There is a grain of truth to the spa’s claims: two of the staff can legitimately claim great age. This is less thanks to some chimeric fountain of youth and more due to ancient alchemy and the fact that one of them is a bloodsucker. 

The vampire is focused on an ambitious scheme to reopen America’s frontier, lost thanks to a Civil War treaty, but, if needs must, he will stoop to dealing with one all too nosy woman from out west.… 

~oOo~

I’m not the best reader for books like this, because I get hung up on issues of world-building Even though I know the conceit is a world like ours, but where magic and monsters are real,” I still wonder how you can add vampires, talking bears, and the occasional dragon to our history and get a 19 th century that looks anything like ours1. I had much the same issue with Novak’s Temeraire, which I compared to Veni, Vidi, Vici Through Airpower played straight. 

One odd theme pops up in all many Weird Westerns: survival of the Confederacy. It appears in this book too. And … the settlement that ended the Civil War also included a concession to the talking Bears who fought on the Union side. The bears get to keep the Western territories, as wild and free Bear country. If that’s what the Bears get, and the Confederacy survives, I have to wonder just who or what was fighting for the rebels in order to produce that sort of negotiated settlement. 

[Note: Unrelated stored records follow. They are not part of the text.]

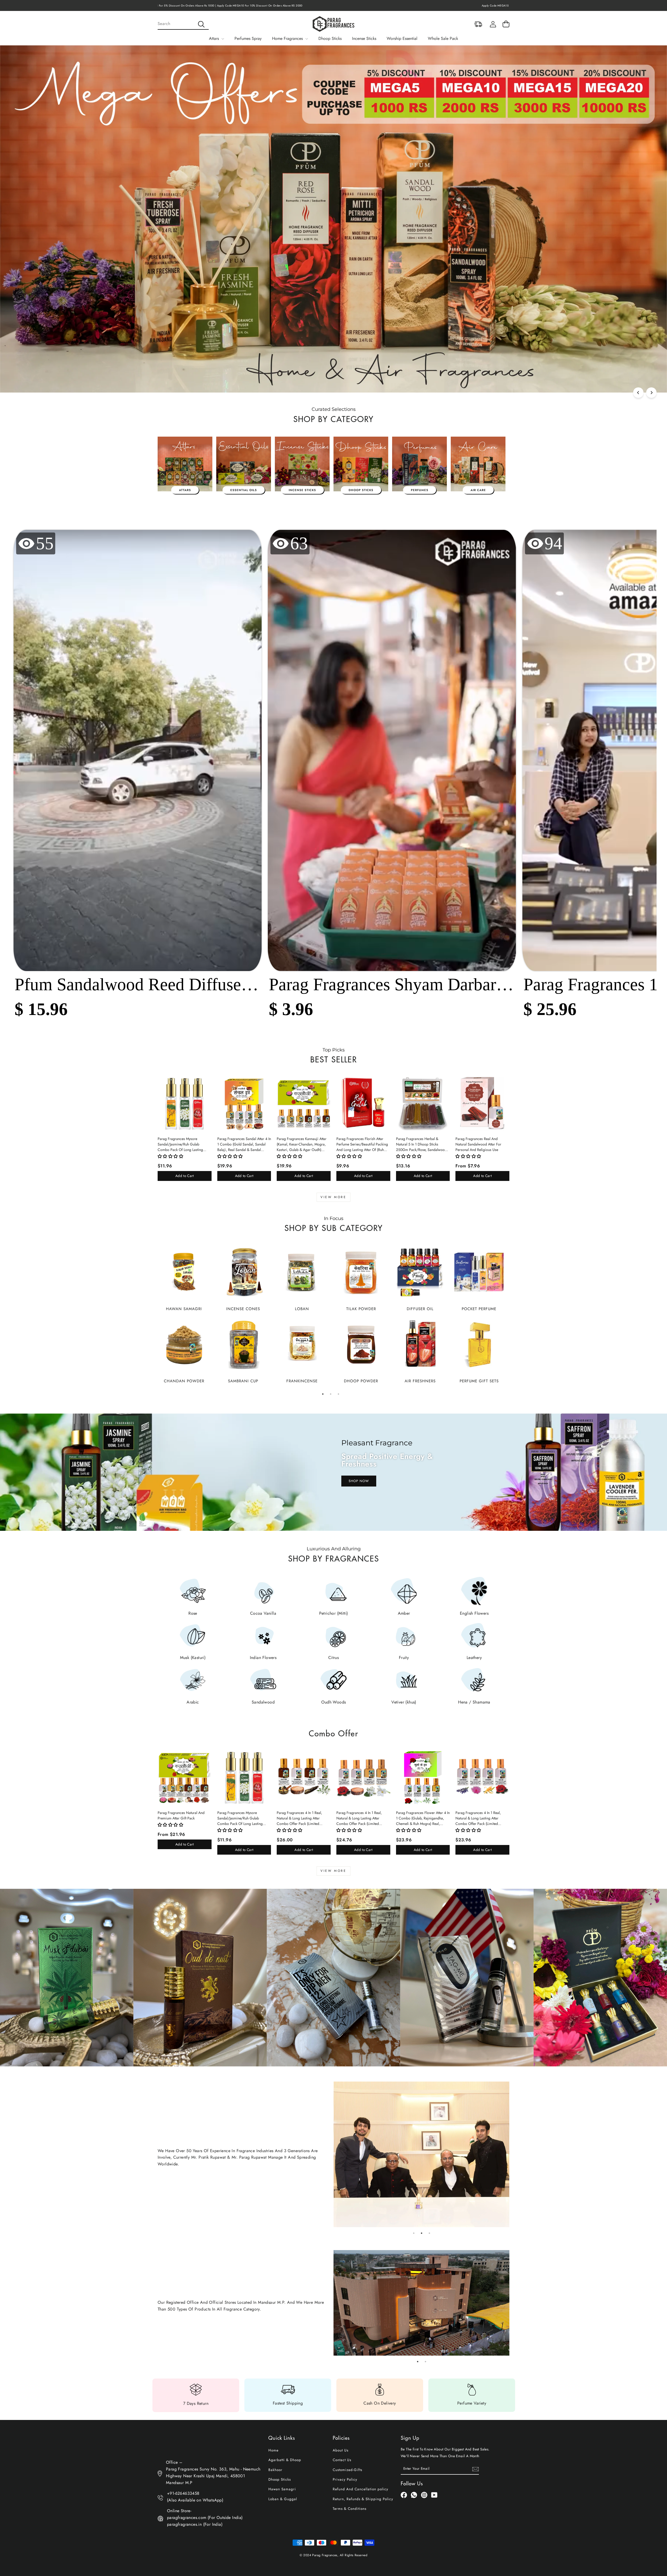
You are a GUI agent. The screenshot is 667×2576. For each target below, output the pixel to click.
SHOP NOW (359, 1480)
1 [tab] (322, 1394)
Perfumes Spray (248, 38)
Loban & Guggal (282, 2498)
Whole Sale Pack (443, 38)
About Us (340, 2450)
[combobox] (183, 24)
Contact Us (342, 2459)
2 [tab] (330, 1394)
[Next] (651, 392)
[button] (138, 777)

In one Weird Western, Wrede’s Frontier Magic series, Native Americans were quietly erased. I presume that the impetus here was not to undermine the fun of the Old West by admitting the reality of the Old West. That authorial decision bothered me in the Wrede books; it would have been outrageous if Tanzer, writing a book about prejudice and stereotyping, had taken the same tack. There are Native Americans in this book, but it seems that they didn’t do much better in this alternate history than they did in the real world. It seems very odd that the Bears managed to win the sort of lasting concessions (territory and rights) that Native Americans never managed to win or keep2.

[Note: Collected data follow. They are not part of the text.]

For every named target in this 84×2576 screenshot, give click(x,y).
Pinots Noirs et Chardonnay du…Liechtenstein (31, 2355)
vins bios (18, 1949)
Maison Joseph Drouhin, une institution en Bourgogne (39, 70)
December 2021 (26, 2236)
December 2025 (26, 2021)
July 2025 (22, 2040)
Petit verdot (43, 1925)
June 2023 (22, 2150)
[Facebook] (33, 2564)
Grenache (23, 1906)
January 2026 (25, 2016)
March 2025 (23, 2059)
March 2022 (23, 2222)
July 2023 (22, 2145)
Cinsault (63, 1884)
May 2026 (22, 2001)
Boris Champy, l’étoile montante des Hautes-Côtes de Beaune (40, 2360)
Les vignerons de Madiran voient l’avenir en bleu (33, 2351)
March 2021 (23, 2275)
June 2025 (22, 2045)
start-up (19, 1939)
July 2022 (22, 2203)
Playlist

A reviewer who was not me would probably peg Lou as a cross-dresser. I saw her as someone who just wants to dress comfortably. If that outrages gender conventions, too bad. Since society disapproves of mixed-race Lou simply for existing, she sees no point in trying to win acceptance by dressing up in proper female attire. Even if she looked like a fashion plate from Godey’s Lady’s Book , the people around her would still treat her badly. 

The novel’s cast is diverse, in lots of different ways. Too bad for them that they live in an America where diversity is an affront to right-thinking people. At least their author is sympathetic. 

Vermilion is available from Word Horde3. Judging by the book’s ending, sequels are not out of the question. 

1: For example, if you live in a world where resurrections are a daily fact of life, this is going to undermine the specialness of any particular example. And this goes double if that world’s usual means of gaining life beyond death is socially unacceptable (i. e. vampirism or zombification). But if the secondary world is to be constructed of the familiar (the real world) plus the strange (the fantastic), authors are tempted to ignore logic and consistency. It’s just too difficult to rethink the world completely … which would also remove all the familiarity. 

In a previous review, I wondered if there are living angels wandering the world, how is there even a Paris?” Perhaps I need to ease up a bit on alternate world fantasies. 

2: The concessions to the Bears include an end to railway construction in Bear country, which should have had (an for all we know did) a significant effect on the course of US/Native American relations. More of that dang worldbuilding! 

3: Not to be confused with publisher Word Hord Press.